Required work:
Below are the records; restate word for word the lines from the first through the one containing "Toggle the synth_1", and only those.

(Source records)
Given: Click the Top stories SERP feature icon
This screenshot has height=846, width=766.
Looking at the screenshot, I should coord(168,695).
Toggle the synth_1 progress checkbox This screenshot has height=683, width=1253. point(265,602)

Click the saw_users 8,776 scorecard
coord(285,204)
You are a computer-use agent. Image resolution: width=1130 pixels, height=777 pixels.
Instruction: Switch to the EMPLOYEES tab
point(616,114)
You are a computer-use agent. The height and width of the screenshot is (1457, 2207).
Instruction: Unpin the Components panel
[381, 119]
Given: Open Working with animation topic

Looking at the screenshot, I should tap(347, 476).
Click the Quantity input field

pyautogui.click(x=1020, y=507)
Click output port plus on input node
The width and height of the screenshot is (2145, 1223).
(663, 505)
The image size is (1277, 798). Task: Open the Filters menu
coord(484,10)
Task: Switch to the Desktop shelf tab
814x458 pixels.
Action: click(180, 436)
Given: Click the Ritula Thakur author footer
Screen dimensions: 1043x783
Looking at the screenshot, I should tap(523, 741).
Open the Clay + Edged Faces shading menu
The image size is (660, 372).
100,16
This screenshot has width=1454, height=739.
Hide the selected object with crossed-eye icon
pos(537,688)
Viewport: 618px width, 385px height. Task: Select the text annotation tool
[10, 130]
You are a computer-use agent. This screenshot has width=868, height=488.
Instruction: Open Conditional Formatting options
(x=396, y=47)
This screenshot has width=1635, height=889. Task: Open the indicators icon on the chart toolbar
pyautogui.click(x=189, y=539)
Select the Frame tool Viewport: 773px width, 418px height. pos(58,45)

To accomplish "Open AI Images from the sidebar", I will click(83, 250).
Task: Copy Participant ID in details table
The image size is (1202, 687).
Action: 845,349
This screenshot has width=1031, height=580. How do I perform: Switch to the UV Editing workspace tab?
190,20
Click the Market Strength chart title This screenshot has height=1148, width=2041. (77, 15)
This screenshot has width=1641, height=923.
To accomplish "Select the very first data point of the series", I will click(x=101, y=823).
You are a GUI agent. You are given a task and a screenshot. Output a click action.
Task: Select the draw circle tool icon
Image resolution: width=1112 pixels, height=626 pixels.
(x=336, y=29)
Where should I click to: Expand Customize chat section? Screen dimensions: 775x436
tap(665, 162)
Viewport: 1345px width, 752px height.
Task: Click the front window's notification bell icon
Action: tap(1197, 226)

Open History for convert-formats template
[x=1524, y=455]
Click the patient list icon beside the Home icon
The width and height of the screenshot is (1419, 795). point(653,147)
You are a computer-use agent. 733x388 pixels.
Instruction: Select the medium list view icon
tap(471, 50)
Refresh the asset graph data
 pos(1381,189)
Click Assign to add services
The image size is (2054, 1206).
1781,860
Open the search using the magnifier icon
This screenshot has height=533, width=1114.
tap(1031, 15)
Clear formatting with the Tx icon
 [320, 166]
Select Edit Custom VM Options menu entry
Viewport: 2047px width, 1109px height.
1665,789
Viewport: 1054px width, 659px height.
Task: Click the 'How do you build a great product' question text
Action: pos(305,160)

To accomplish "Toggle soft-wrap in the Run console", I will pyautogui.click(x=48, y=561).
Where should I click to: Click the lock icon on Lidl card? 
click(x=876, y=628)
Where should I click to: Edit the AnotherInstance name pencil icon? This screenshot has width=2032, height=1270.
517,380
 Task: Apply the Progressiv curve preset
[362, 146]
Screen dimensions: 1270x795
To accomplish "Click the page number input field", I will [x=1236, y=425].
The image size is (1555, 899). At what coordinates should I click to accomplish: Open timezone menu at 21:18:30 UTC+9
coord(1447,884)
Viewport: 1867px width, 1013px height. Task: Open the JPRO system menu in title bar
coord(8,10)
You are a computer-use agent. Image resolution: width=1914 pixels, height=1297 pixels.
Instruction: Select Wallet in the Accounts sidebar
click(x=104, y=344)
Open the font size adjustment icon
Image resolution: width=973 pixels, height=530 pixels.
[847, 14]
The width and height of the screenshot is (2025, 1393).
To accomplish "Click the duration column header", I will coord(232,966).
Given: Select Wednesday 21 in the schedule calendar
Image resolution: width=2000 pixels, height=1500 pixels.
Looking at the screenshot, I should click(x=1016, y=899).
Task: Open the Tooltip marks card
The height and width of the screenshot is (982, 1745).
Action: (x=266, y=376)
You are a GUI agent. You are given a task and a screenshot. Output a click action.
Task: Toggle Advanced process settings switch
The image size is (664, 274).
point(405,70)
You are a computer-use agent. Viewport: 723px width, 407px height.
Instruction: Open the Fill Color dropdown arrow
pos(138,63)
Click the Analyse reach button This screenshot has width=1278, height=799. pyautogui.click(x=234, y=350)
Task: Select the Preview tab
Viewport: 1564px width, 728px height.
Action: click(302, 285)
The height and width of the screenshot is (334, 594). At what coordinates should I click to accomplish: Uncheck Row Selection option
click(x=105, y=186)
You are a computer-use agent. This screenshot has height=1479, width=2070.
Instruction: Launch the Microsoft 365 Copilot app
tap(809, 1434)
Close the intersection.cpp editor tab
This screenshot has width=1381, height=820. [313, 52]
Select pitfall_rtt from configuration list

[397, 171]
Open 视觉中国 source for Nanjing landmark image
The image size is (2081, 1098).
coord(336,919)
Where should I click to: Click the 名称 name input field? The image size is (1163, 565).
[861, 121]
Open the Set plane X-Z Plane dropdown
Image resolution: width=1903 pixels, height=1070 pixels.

Answer to the exercise:
Given: Click the Top stories SERP feature icon
This screenshot has height=846, width=766.
Looking at the screenshot, I should coord(168,695).
Toggle the synth_1 progress checkbox This screenshot has height=683, width=1253. point(265,602)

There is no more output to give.